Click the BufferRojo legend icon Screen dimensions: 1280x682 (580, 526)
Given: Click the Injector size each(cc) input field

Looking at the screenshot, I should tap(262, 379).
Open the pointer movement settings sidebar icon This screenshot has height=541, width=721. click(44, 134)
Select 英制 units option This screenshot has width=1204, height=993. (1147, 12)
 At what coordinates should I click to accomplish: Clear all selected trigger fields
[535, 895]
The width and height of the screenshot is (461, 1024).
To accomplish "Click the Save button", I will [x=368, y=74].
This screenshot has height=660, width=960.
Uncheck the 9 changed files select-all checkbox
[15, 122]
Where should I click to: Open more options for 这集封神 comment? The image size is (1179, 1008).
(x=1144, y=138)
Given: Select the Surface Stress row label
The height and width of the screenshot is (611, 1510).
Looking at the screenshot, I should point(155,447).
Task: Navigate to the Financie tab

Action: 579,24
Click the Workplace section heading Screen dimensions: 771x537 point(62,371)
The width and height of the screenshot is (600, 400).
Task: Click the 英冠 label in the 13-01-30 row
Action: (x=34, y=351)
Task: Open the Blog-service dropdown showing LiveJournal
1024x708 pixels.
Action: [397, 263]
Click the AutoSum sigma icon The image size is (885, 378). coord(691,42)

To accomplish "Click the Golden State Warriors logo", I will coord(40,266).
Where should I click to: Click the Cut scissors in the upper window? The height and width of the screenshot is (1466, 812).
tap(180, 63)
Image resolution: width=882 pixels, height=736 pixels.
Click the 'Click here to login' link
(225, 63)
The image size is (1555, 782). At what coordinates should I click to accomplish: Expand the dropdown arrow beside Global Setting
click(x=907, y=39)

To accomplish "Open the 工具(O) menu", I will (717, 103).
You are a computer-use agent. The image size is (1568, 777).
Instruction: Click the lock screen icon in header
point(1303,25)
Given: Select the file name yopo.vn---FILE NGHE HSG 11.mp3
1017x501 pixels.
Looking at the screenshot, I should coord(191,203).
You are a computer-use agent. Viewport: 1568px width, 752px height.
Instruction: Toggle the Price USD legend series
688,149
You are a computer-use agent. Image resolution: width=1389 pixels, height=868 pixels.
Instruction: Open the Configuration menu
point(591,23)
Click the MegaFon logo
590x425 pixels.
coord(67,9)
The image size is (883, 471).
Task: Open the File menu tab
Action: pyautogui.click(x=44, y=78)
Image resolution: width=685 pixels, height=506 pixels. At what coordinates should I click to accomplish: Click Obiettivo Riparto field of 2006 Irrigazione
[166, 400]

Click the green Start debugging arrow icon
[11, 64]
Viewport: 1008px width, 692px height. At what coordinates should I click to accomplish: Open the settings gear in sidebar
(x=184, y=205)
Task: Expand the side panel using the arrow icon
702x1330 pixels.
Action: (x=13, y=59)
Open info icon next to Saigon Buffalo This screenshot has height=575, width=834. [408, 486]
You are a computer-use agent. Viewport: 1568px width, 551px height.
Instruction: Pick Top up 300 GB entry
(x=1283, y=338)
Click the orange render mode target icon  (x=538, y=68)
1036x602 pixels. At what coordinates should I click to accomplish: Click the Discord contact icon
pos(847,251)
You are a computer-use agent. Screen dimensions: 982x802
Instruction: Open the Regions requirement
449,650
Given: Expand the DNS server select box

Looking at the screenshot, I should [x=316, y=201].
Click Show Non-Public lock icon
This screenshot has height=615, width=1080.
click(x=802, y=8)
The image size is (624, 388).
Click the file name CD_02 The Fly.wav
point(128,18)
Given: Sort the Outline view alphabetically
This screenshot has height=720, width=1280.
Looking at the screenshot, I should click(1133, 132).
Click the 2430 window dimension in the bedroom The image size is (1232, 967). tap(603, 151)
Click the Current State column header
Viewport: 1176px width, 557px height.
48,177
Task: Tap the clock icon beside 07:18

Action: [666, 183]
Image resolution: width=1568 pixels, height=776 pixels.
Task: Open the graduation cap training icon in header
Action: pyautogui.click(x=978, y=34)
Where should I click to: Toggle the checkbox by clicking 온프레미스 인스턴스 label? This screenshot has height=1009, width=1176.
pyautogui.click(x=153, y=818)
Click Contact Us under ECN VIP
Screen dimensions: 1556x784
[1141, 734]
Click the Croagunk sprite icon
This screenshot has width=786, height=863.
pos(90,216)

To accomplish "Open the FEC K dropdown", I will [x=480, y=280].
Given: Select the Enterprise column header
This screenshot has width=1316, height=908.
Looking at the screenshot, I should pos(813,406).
◇ ◇ ◇ ◇ ◇
All of the lines above must be returned exactly as they stand.

THE COMPLETED TASK:
Click the BufferRojo legend icon Screen dimensions: 1280x682 (580, 526)
Given: Click the Injector size each(cc) input field

Looking at the screenshot, I should tap(262, 379).
Open the pointer movement settings sidebar icon This screenshot has height=541, width=721. click(44, 134)
Select 英制 units option This screenshot has width=1204, height=993. (1147, 12)
 At what coordinates should I click to accomplish: Clear all selected trigger fields
[535, 895]
The width and height of the screenshot is (461, 1024).
To accomplish "Click the Save button", I will [x=368, y=74].
This screenshot has height=660, width=960.
Uncheck the 9 changed files select-all checkbox
[15, 122]
Where should I click to: Open more options for 这集封神 comment? The image size is (1179, 1008).
(x=1144, y=138)
Given: Select the Surface Stress row label
The height and width of the screenshot is (611, 1510).
Looking at the screenshot, I should point(155,447).
Task: Navigate to the Financie tab

Action: 579,24
Click the Workplace section heading Screen dimensions: 771x537 point(62,371)
The width and height of the screenshot is (600, 400).
Task: Click the 英冠 label in the 13-01-30 row
Action: (x=34, y=351)
Task: Open the Blog-service dropdown showing LiveJournal
1024x708 pixels.
Action: [397, 263]
Click the AutoSum sigma icon The image size is (885, 378). coord(691,42)

To accomplish "Click the Golden State Warriors logo", I will coord(40,266).
Where should I click to: Click the Cut scissors in the upper window? The height and width of the screenshot is (1466, 812).
tap(180, 63)
Image resolution: width=882 pixels, height=736 pixels.
Click the 'Click here to login' link
(225, 63)
The image size is (1555, 782). At what coordinates should I click to accomplish: Expand the dropdown arrow beside Global Setting
click(x=907, y=39)

To accomplish "Open the 工具(O) menu", I will (717, 103).
You are a computer-use agent. The image size is (1568, 777).
Instruction: Click the lock screen icon in header
point(1303,25)
Given: Select the file name yopo.vn---FILE NGHE HSG 11.mp3
1017x501 pixels.
Looking at the screenshot, I should coord(191,203).
You are a computer-use agent. Viewport: 1568px width, 752px height.
Instruction: Toggle the Price USD legend series
688,149
You are a computer-use agent. Image resolution: width=1389 pixels, height=868 pixels.
Instruction: Open the Configuration menu
point(591,23)
Click the MegaFon logo
590x425 pixels.
coord(67,9)
The image size is (883, 471).
Task: Open the File menu tab
Action: pyautogui.click(x=44, y=78)
Image resolution: width=685 pixels, height=506 pixels. At what coordinates should I click to accomplish: Click Obiettivo Riparto field of 2006 Irrigazione
[166, 400]

Click the green Start debugging arrow icon
[11, 64]
Viewport: 1008px width, 692px height. At what coordinates should I click to accomplish: Open the settings gear in sidebar
(x=184, y=205)
Task: Expand the side panel using the arrow icon
702x1330 pixels.
Action: (x=13, y=59)
Open info icon next to Saigon Buffalo This screenshot has height=575, width=834. [408, 486]
You are a computer-use agent. Viewport: 1568px width, 551px height.
Instruction: Pick Top up 300 GB entry
(x=1283, y=338)
Click the orange render mode target icon  (x=538, y=68)
1036x602 pixels. At what coordinates should I click to accomplish: Click the Discord contact icon
pos(847,251)
You are a computer-use agent. Screen dimensions: 982x802
Instruction: Open the Regions requirement
449,650
Given: Expand the DNS server select box

Looking at the screenshot, I should [x=316, y=201].
Click Show Non-Public lock icon
This screenshot has height=615, width=1080.
click(x=802, y=8)
The image size is (624, 388).
Click the file name CD_02 The Fly.wav
point(128,18)
Given: Sort the Outline view alphabetically
This screenshot has height=720, width=1280.
Looking at the screenshot, I should click(1133, 132).
Click the 2430 window dimension in the bedroom The image size is (1232, 967). tap(603, 151)
Click the Current State column header
Viewport: 1176px width, 557px height.
48,177
Task: Tap the clock icon beside 07:18

Action: [666, 183]
Image resolution: width=1568 pixels, height=776 pixels.
Task: Open the graduation cap training icon in header
Action: pyautogui.click(x=978, y=34)
Where should I click to: Toggle the checkbox by clicking 온프레미스 인스턴스 label? This screenshot has height=1009, width=1176.
pyautogui.click(x=153, y=818)
Click Contact Us under ECN VIP
Screen dimensions: 1556x784
[1141, 734]
Click the Croagunk sprite icon
This screenshot has width=786, height=863.
pos(90,216)

To accomplish "Open the FEC K dropdown", I will [x=480, y=280].
Given: Select the Enterprise column header
This screenshot has width=1316, height=908.
Looking at the screenshot, I should pos(813,406).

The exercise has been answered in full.